Hillingdon, Harrow, Bexley and Croydon councils have signed a joint statement, citing their “vehement opposition” to the “half-baked plans” and “outrageous announcement”.

They vowed: “We will do everything in our power to stop it from going ahead.”


Bromley council leader Colin Smith confirmed: “Our complete opposition and cynicism as to Mayor Khan’s rationale for expanding ULEZ is well documented.”

Havering council leader Ray Morgon told the BBC: "We are in contact with other London Councils who oppose the ULEZ expansion to understand specifically how they intend to block or challenge the mayor’s decision."

Sutton council leader Ruth Dombet confirmed the council had refused to sign a section eight.

She said: “By not signing the section eight agreement we are sending a clear message to the mayor that he needs to reconsider… until that happens, we will not support the scheme.”

Kingston council leader Andreas Kirsch wrote to Sadiq Khan to urge him “to allow more time for the implementation of the ULEZ in the outer London boroughs to allow for mitigation”.

Barking and Dagenham council leader Darren Rodwell called for a delay and a more "generous" scrappage scheme.

The Standard has said it is understood that the eight boroughs yet to sign section eights are five Tory, two Lib-Dem and one Labour-run councils. TfL has declined to name the boroughs.

In response to the joint statement by Hillingdon, Harrow, Bexley and Croydon councils, a spokesperson for the mayor of London said: “Around 4,000 Londoners die prematurely each year due to toxic air, with the greatest number of deaths attributable to air pollution in London’s outer boroughs. Children are also growing up across London with stunted lungs as a consequence of air pollution.
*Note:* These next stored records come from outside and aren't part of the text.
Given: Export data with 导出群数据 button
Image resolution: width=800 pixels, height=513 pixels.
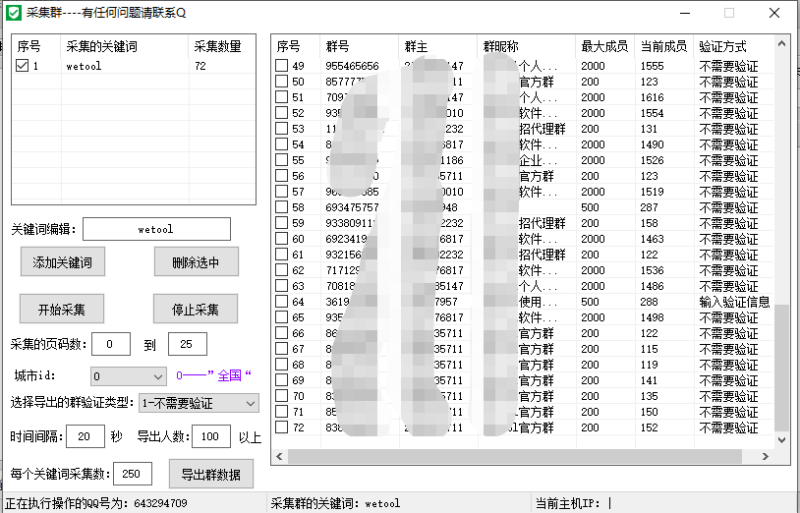Looking at the screenshot, I should tap(210, 474).
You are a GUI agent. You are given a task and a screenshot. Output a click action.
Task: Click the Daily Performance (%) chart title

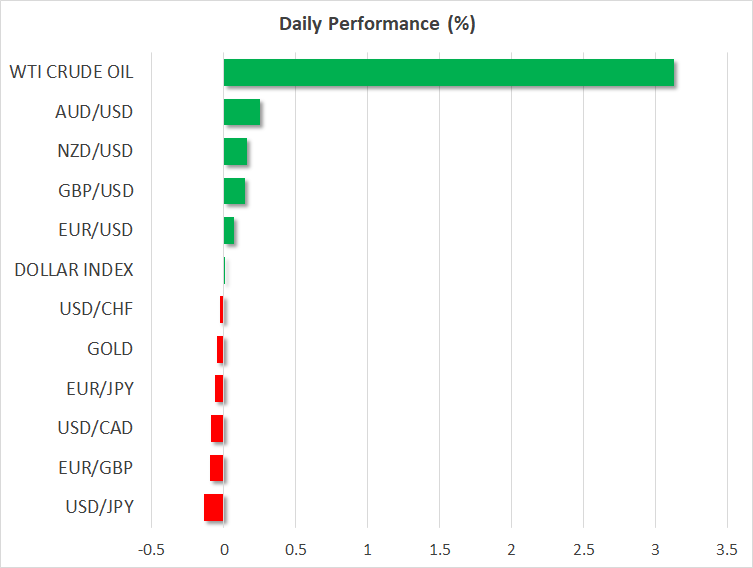[x=375, y=24]
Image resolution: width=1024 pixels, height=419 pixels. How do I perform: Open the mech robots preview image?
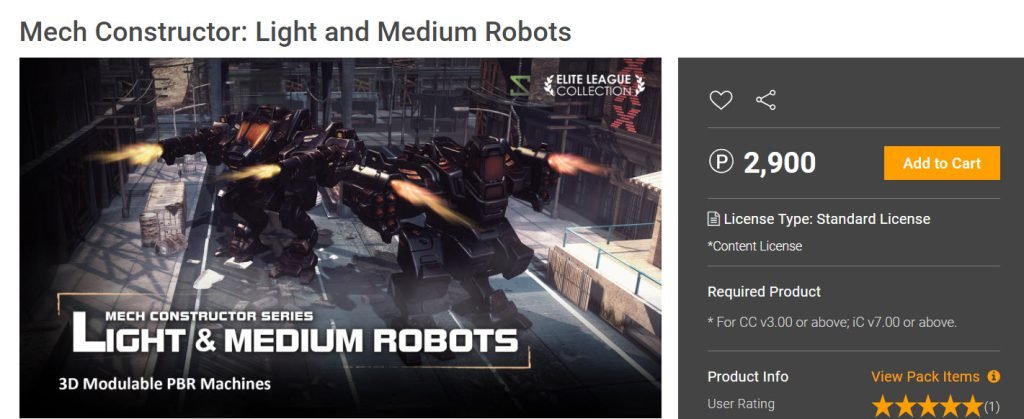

“Data collated by Imperial College London reveals that as many as 155 deaths each year are attributable to toxic air in Hillingdon, 118 in Harrow, 162 in Bexley and 204 in Bromley. An estimated five million more Londoners are expected to benefit from cleaner air when the ULEZ is expanded London-wide.

“The mayor has launched the biggest scrappage scheme yet - £110m - to help the Londoners who need it most, including charities, low income and disabled Londoners, micro-businesses and sole traders. This is on top of the £61million provided for previous scrappage schemes. The ULEZ is a very targeted scheme to get the most highly polluting vehicles off the roads. Four out of five vehicles seen driving in outer London are already ULEZ compliant and will not need to pay the ULEZ.

“Any money received from the scheme will be reinvested into running and improving London’s transport network, including the expansion of bus routes in outer London.

“The mayor is aware of the letter from the four boroughs and TfL has responded. We will continue to work with all boroughs to help them prepare for this life-saving initiative for our city.”